My mother-in-law retired at 62 and passed away at 84– I cannot even estimate the number of (free) office visits she paid to various doctors in that 22 year period. I do know, though, that many of those visits were largely unnecessary. She easily averaged at least two office visits a month during all that time; and when she was seriously discomforted (as when she threw out her back) two visits a week were common– despite the doctor's advice that the visits really weren't necessary, that the healing period would take awhile. Her example, as well as that of her sister and her son (her brother was admirably averse to visiting the doctor even for free), created the Bell Babies. As infants, children, and teens those who had a parent covered by Bell became accustomed to seeing the doctor over the most trivial of aches and pains. This was fine while Mom's policy covered them. However, once they married (to someone not covered by the ATT policy), costs, sometime high ones, became involved. Despite the costs, old habits are hard to break– especially if the services provided have become to viewed as entitlements.

The coverage offered by my employer, although not as generous as ATT's) certainly was very good. When I retired and retained the policy (slightly modified), my monthly cost was a very affordable $347 a month. Seven years later when I qualified for Medicare it was $1200 a month with many modifications and co-pays. During that period many of us discovered just how expensive medical care really was.

But there were many, my spouse among them, whose initial reaction to any ache or pain was to make a doctor's appointment. Ironically, the "generous" coverage that our employers obtained for us (and which our current chief executive thinks is too expensive), has created a class of Medical Care Junkies– many of whom, including my wife, have learned (expensively) that doctoral abstinence is a good thing.

With that in mind, I believe that the newly dictated medical programs may well discourage a number of us from making frivolous office visits. However, it may also create a whole new class of customers who previously were, or feel they were, under-protected. And their numbers and impact could well be substantial.

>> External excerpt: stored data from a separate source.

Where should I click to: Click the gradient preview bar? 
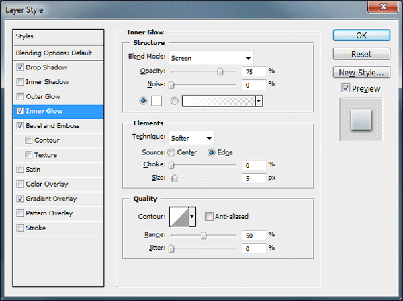pos(219,101)
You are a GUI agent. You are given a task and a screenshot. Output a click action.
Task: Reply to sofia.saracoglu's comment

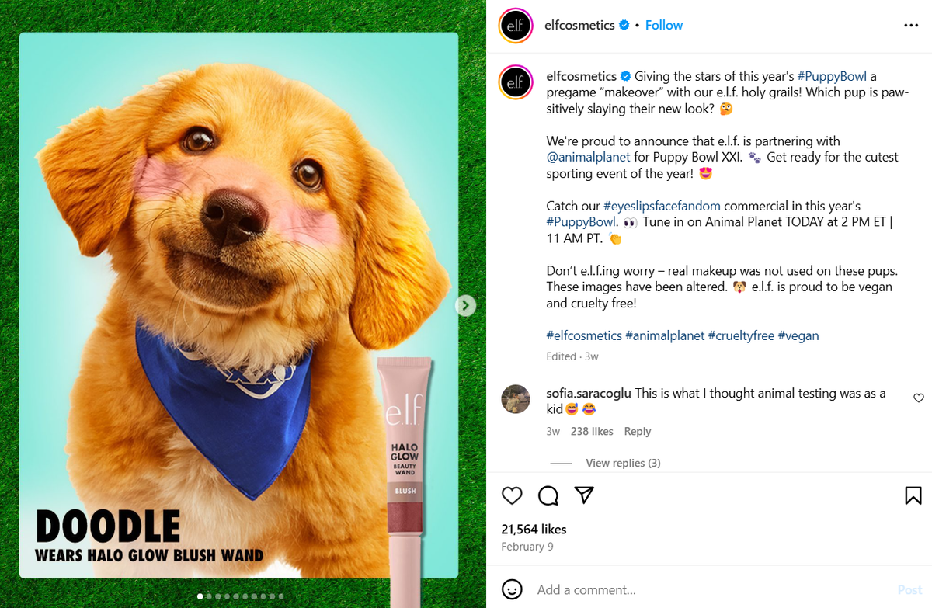[x=637, y=431]
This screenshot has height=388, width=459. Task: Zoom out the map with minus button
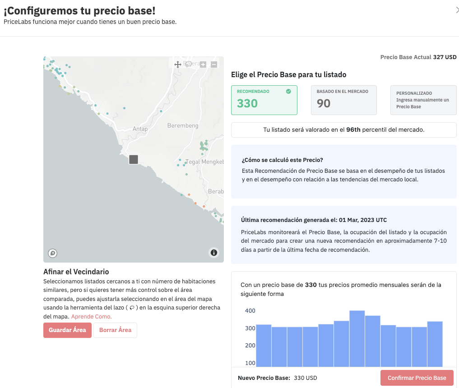point(214,65)
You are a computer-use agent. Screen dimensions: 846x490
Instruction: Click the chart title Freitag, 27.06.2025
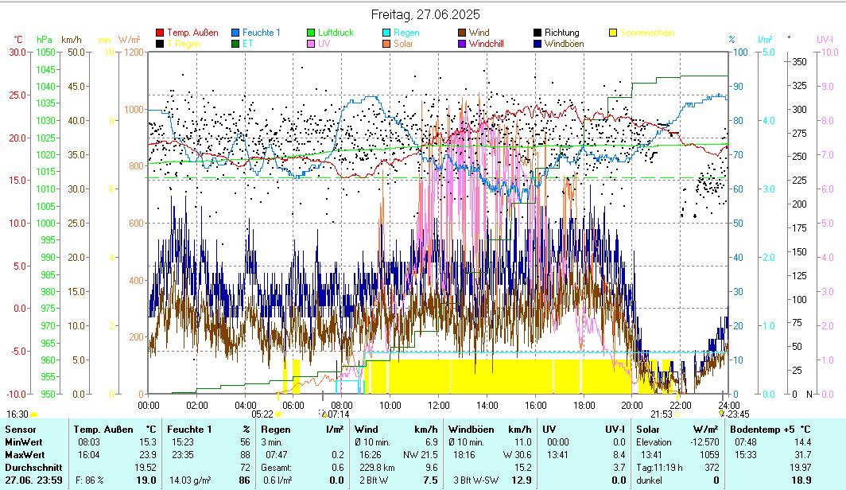(x=425, y=14)
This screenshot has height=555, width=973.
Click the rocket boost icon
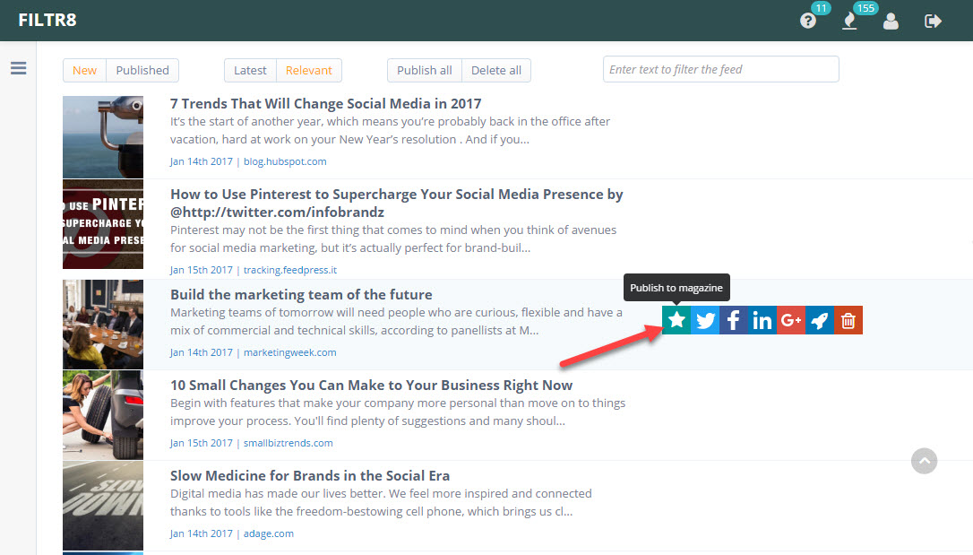point(820,320)
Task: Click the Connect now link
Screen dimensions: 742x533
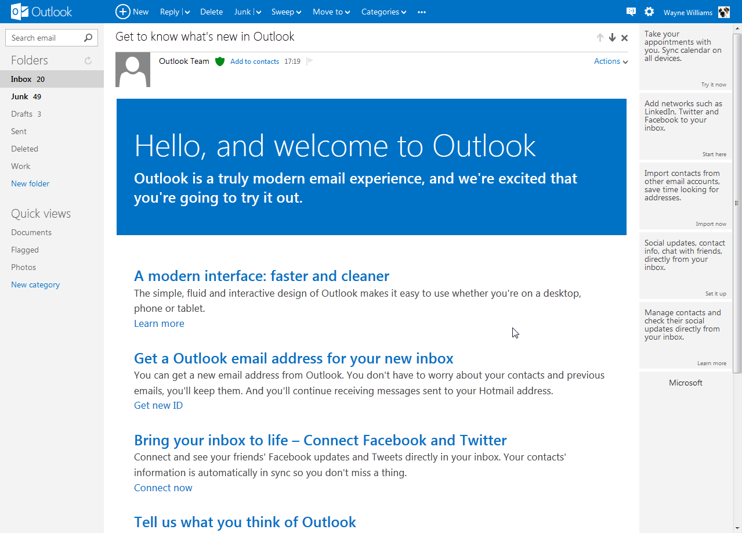Action: coord(163,488)
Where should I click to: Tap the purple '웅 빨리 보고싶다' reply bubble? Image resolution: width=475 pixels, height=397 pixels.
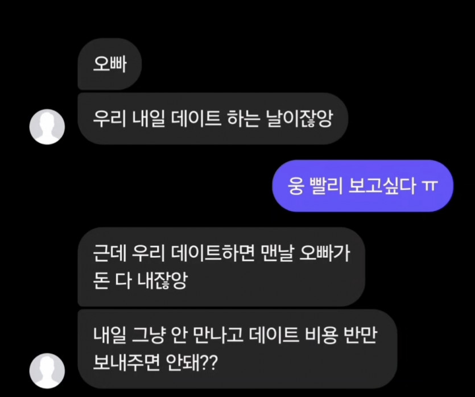pos(363,186)
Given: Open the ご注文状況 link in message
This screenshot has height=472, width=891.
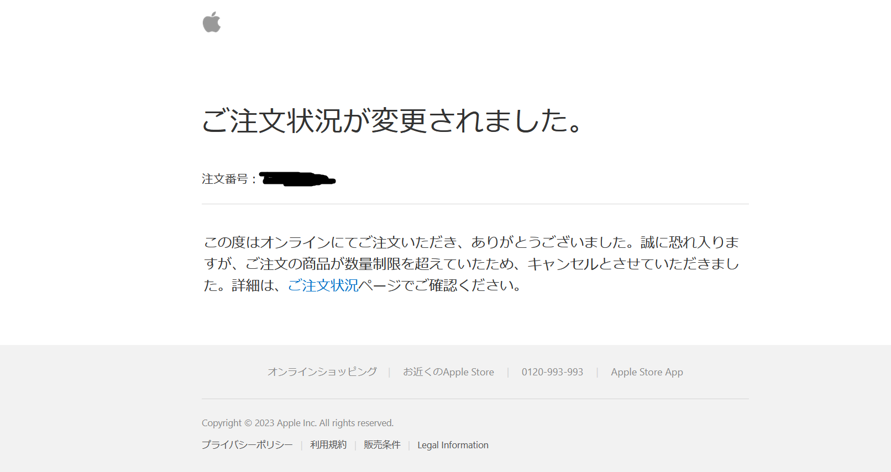Looking at the screenshot, I should pos(323,285).
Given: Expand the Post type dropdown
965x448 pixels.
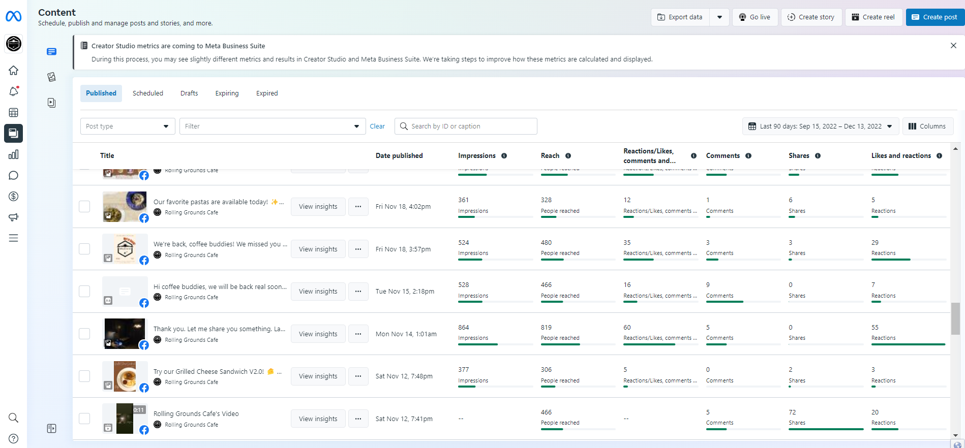Looking at the screenshot, I should [x=128, y=126].
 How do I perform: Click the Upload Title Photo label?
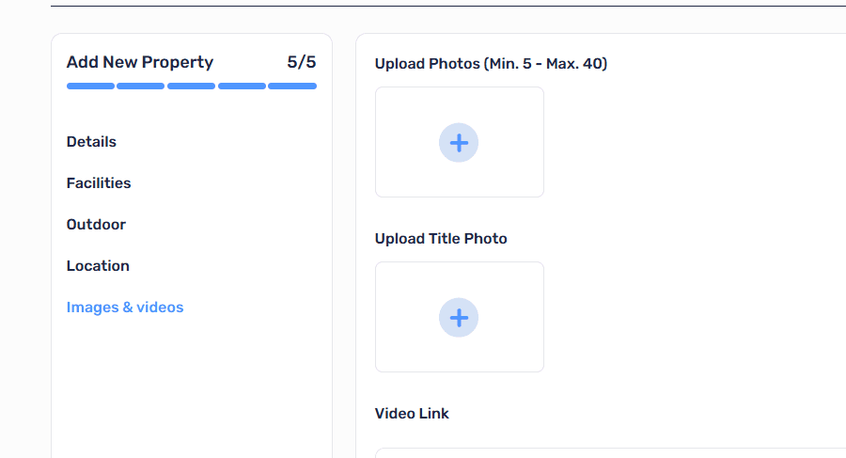tap(441, 239)
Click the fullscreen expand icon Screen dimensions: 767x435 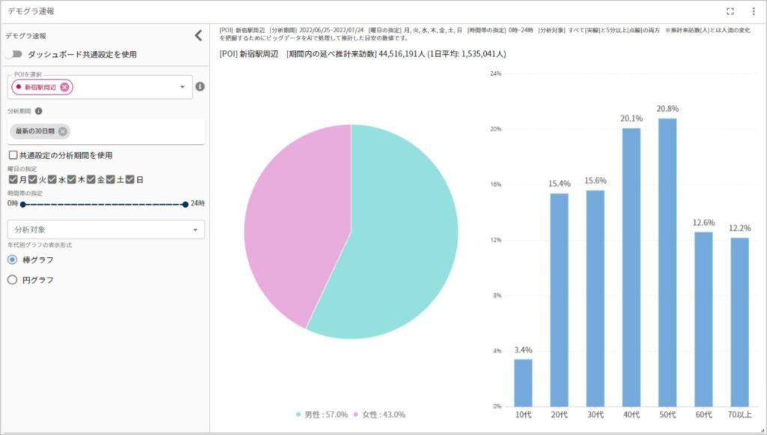730,11
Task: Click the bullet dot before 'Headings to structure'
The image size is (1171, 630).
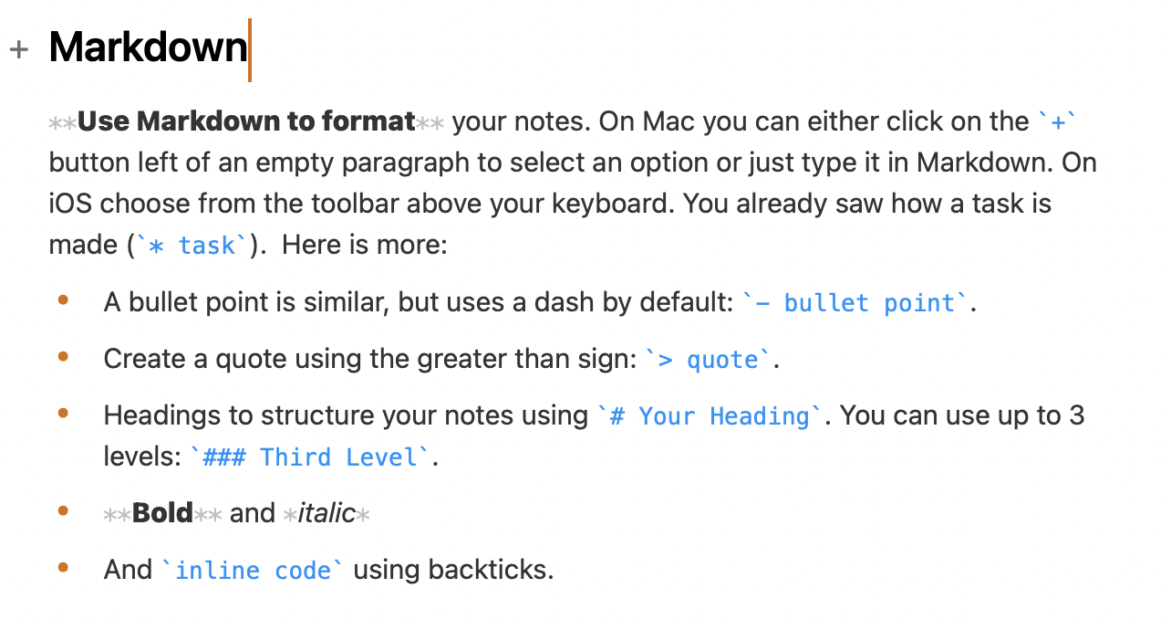Action: pyautogui.click(x=63, y=413)
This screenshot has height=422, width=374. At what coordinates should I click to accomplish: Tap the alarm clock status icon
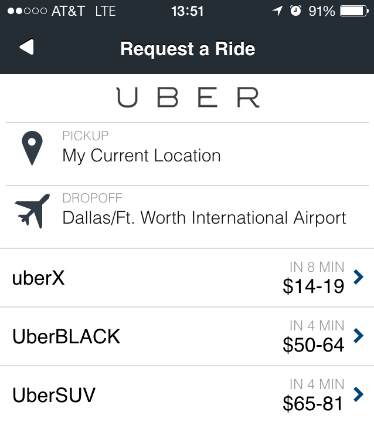pyautogui.click(x=295, y=11)

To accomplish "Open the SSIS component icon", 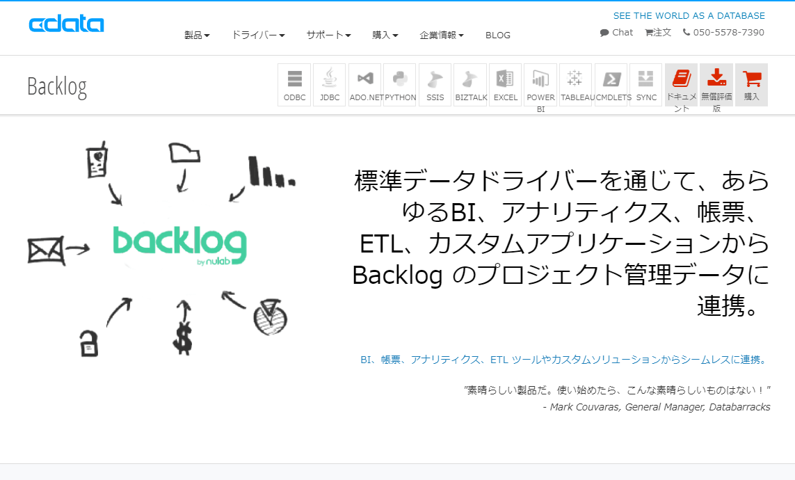I will (x=435, y=83).
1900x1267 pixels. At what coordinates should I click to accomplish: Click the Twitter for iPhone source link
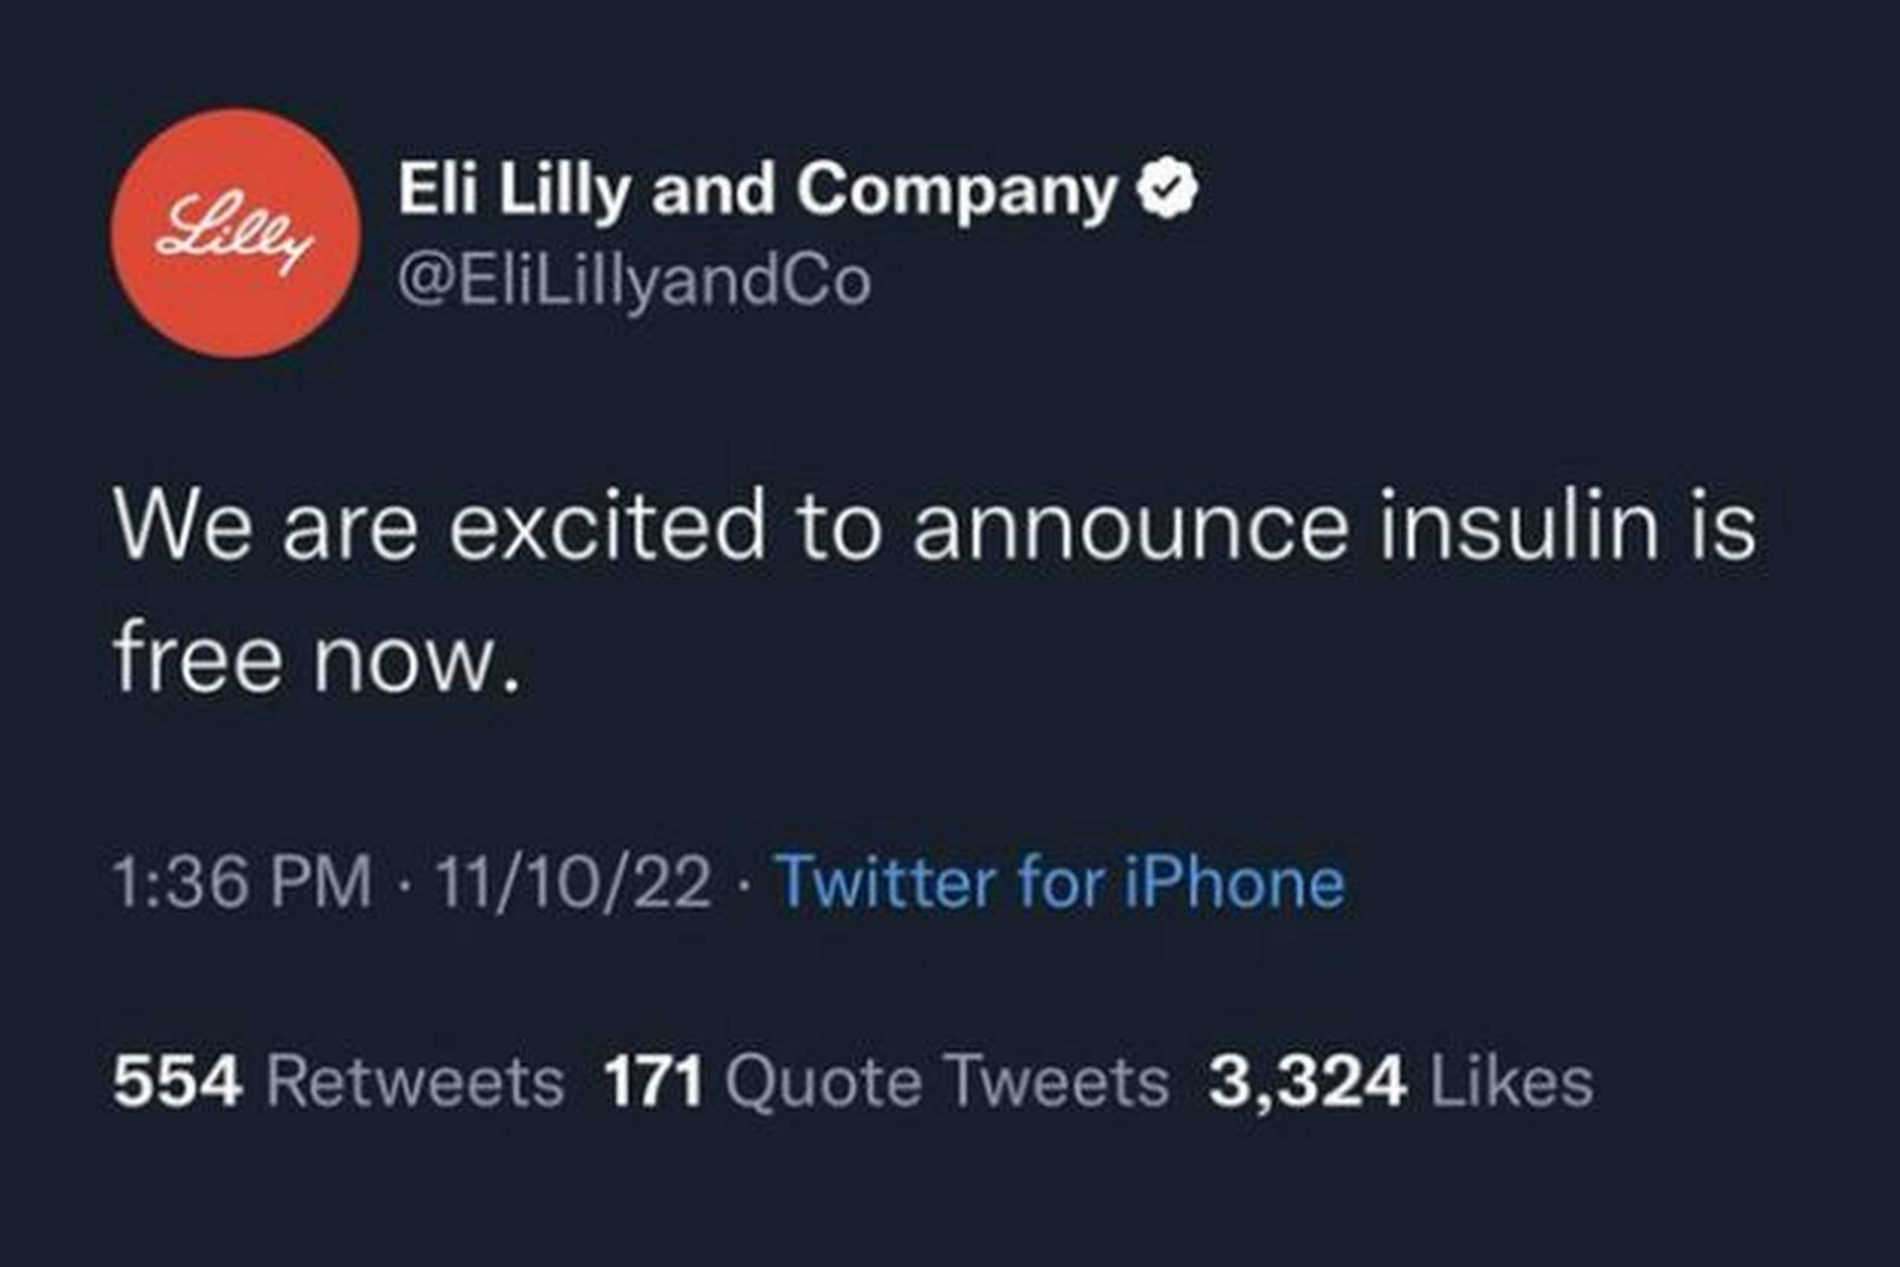tap(1060, 882)
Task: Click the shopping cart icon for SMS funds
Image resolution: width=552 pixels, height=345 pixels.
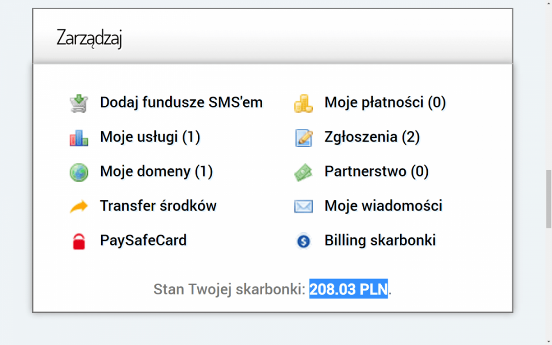Action: [79, 103]
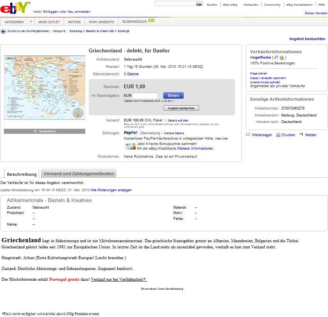The image size is (328, 317).
Task: Open seller ringelflocke's profile link
Action: tap(260, 57)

If I've learned anything from these experiences it is that while I may find it difficult to pay medical costs under this new legislation, I can still afford dental and eye care. Under the various policies we've had, coverage for those specialties was very limited and very low. Practitioners in those fields had to deal with real people with real incomes, factor in real costs and price appropriately. I believe they've done a remarkable job. Where insurance didn't apply (or applied only marginally), costs remained bearable. But blanket medical coverage has proven to be poor economic policy– and it gets worse as government "helps."